President Kagame has said he sees Rwanda’s future largely dependent on its youths, and rallied them to think about the country every second of their daily endeavors.

“Young people, When I see you, I see Rwanda,” Kagame said. He was today addressing over 700 Rwandan youths from across Canada and United States, during an event dubbed ‘Rwanda Youth Forum.’

Kagame, who spent over 30 years of his youthful life in exile due to ethnic conflicts in Rwanda, challenged the youths who gathered at Texas Christian University in Dallas, “You harbour immense opportunities within you.”

Youths represent 70% of Rwanda’s population of 11 million people.

Kagame, who led a liberation struggle that stopped the 1994 genocide against Tutsi, told the youths that, “The liberation that made Rwanda what it is today was done by young people like you.”

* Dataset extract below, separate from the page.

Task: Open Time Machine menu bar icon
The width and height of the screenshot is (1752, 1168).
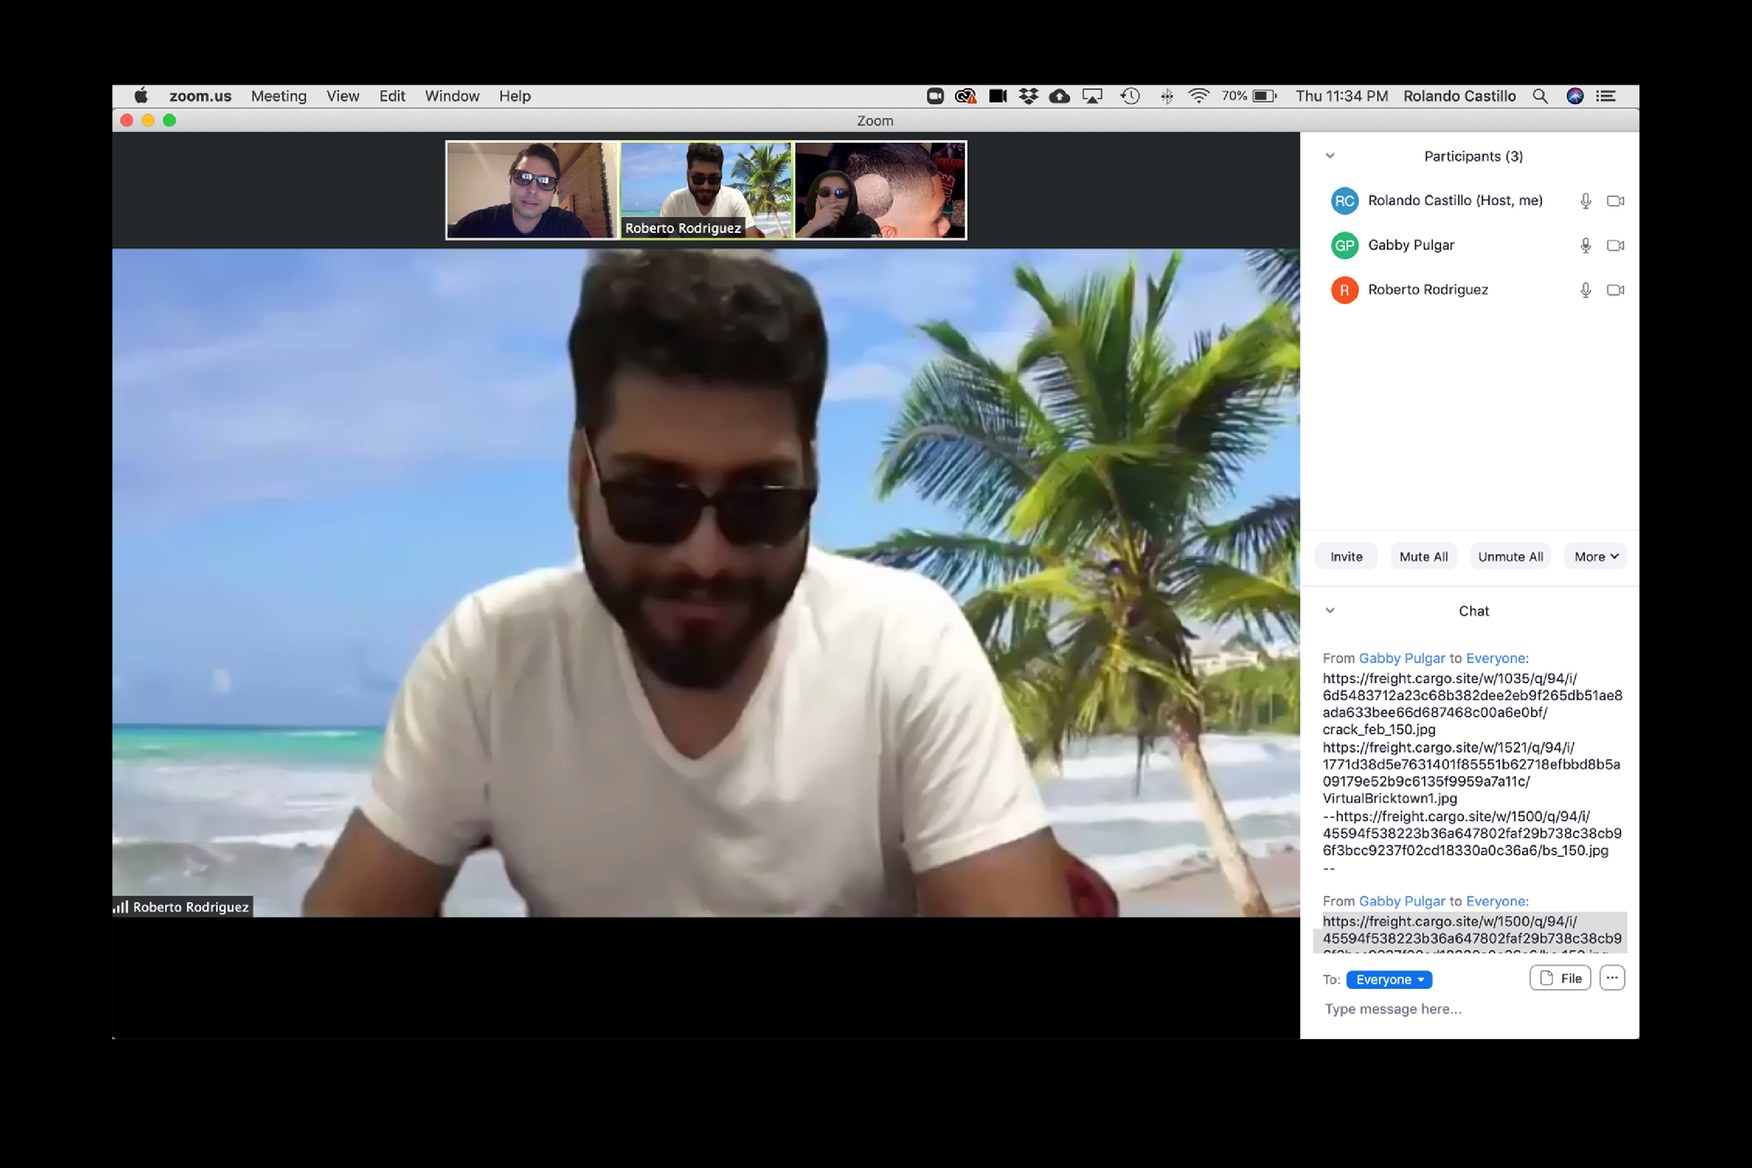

Rwanda has notably transformed its economy, from almost nothing to an 8% growth rate for the past two decades.

In achieving this, empowering youth has been a priority, through championing initiatives skills development in different sectors like ICT, infrastructure and agriculture, among others.

The education sector alone needs at least 341 PhD holders in science and technology related fields, 123 PhD holders in arts, humanities, and social sciences. There is need for 358 Masters holders in science and technology related fields and 104 Masters holders in arts, humanities, and social sciences. There is need for 8,212 TVET trainers, according to the ministry of Youths and ICT.

Aloys Zunguzungu, who featured on a panel alongside the President, is a beneficiary of Presidential Scholarship award.

A genocide orphan, Zunguzungu grew up in an orphanage, after losing all his parents during the 1994 genocide against Tutsi when he was just 4 years old.

Today, as he joined Kagame to challenge youths on Rwanda’s future economic prospects, he has initiated a project, ‘Rwandans4Water’.

The project has established 70 boreholes serving 350,000 families with access to clean water in rural Rwanda.

He says a borehole cost between $700 and $1000 to construct a, based on the terrain.

According to Zunguzungu, through funding from different international partners, his project pushed the percentage of access to clean water in rural communities from 20% to 60% in Gatsibo District alone.